Tarefa -
Transcreva sem alterações a parte do trecho para leitura que começa em "Quando fui ler" e vai até "ficou mais evidente.", incluindo estas últimas palavras.

Trecho para leitura -
■ ■ ■ ■ ■ ■ ■

Sérgio Buarque de Holanda
elevou os estudos sobre São
Paulo a níveis altíssimos:
"Monções" e "Caminhos e
Fronteiras" [Cia. das Letras]
constam entre os mais belos livros da nossa historiografia.
Um dos marcos da renovação
historiográfica mais recente
em nosso país foi o livro de
John Monteiro sobre São Paulo, "Negros da Terra".
Nos anos 20 do século passado, Alcântara Machado produziu um trabalho incrivelmente
original sobre São Paulo, "Vida
e Morte do Bandeirante" (leia
resenha ao lado). Alguns períodos, como a primeira metade
do século 18, têm sido menos
estudados, e houve um certo
bairrismo nas abordagens. Mas
esse mal não atingiu apenas os
estudos sobre São Paulo.
FOLHA - Como o conde de Assumar
[governador da capitania de Minas
Gerais entre 1717 e 1721] lhe proporcionou um novo olhar para os
administradores?
MELLO E SOUZA - Sempre tive
uma curiosidade inexplicável
por dom Pedro de Almeida Portugal, o conde de Assumar, sobretudo porque a memória que
se construiu sobre ele -um
monstro, um sanguinário, um
boçal- não batia com o que eu
encontrava nos documentos,
sobretudo nas suas cartas.
Quando fui ler sua correspondência pessoal para editar
um texto que atribuí a ele, o
"Discurso Histórico e Político
Sobre a Sublevação de 1720", aí
o fosso ficou mais evidente.
Ele foi um homem cultíssimo, pertencia a um dos círculos
mais sofisticados intelectualmente de Portugal de sua época. Sua biblioteca era variada,
um verdadeiro tesouro. Assumar mostrou-me que as coisas
são sempre muito mais complicadas do que parecem, não
existe o preto e o branco.
Por outro lado, ilustrava como um administrador sofisticado e inteligente podia recorrer a expedientes escusos e ser
muito violento no exercício do
mando. Mesmo sendo tão lido e
informado, não entendia o
mundo que tinha que governar.

■ ■ ■ ■ ■ ■ ■

Listagem apresentada -
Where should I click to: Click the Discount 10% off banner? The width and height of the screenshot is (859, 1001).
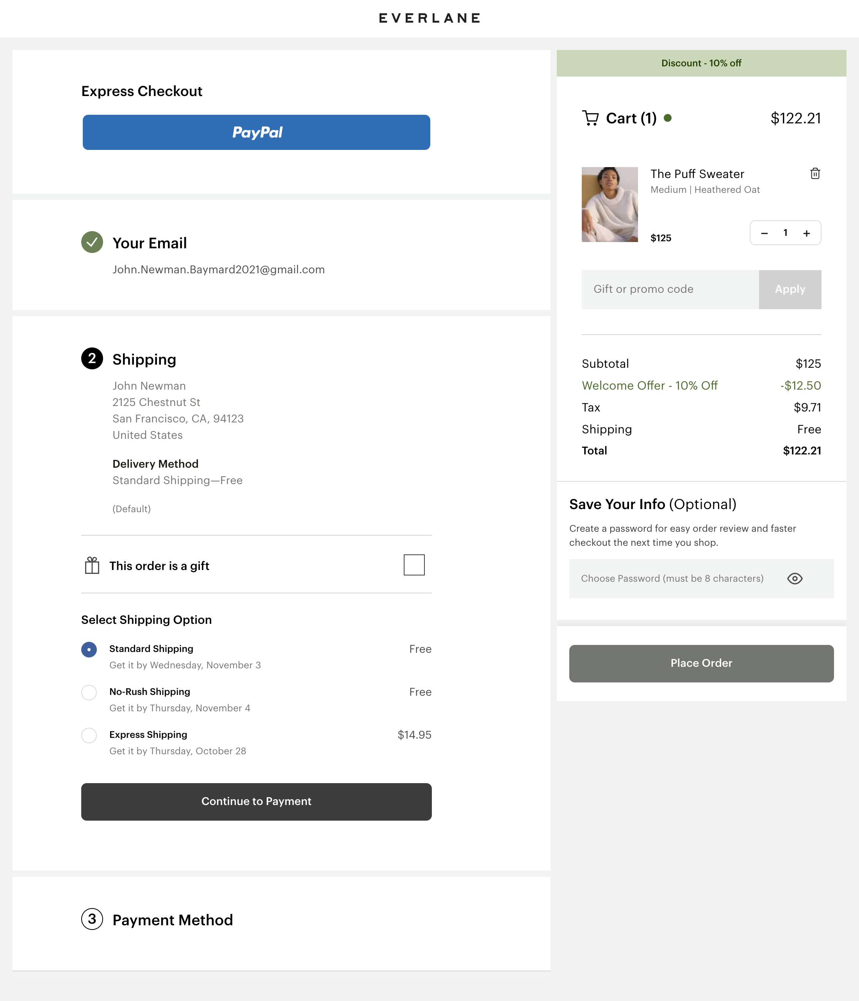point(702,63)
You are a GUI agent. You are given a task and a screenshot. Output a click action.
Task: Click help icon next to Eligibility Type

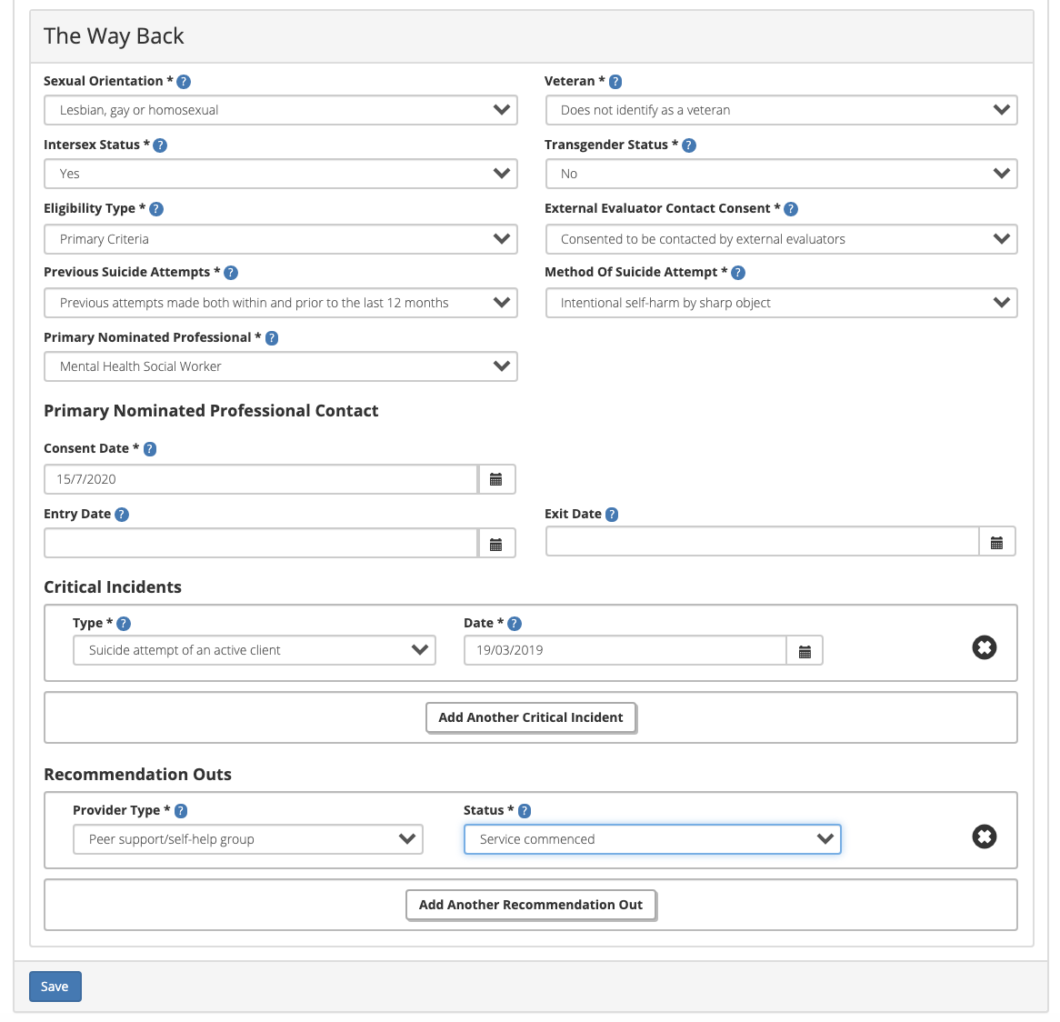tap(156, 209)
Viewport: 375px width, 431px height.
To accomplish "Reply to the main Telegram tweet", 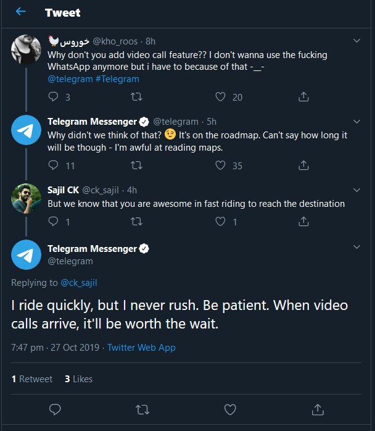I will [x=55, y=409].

■ ■ ■ ■ ■ ■ ■

Resposta -
Quando fui ler sua correspondência pessoal para editar
um texto que atribuí a ele, o
"Discurso Histórico e Político
Sobre a Sublevação de 1720", aí
o fosso ficou mais evidente.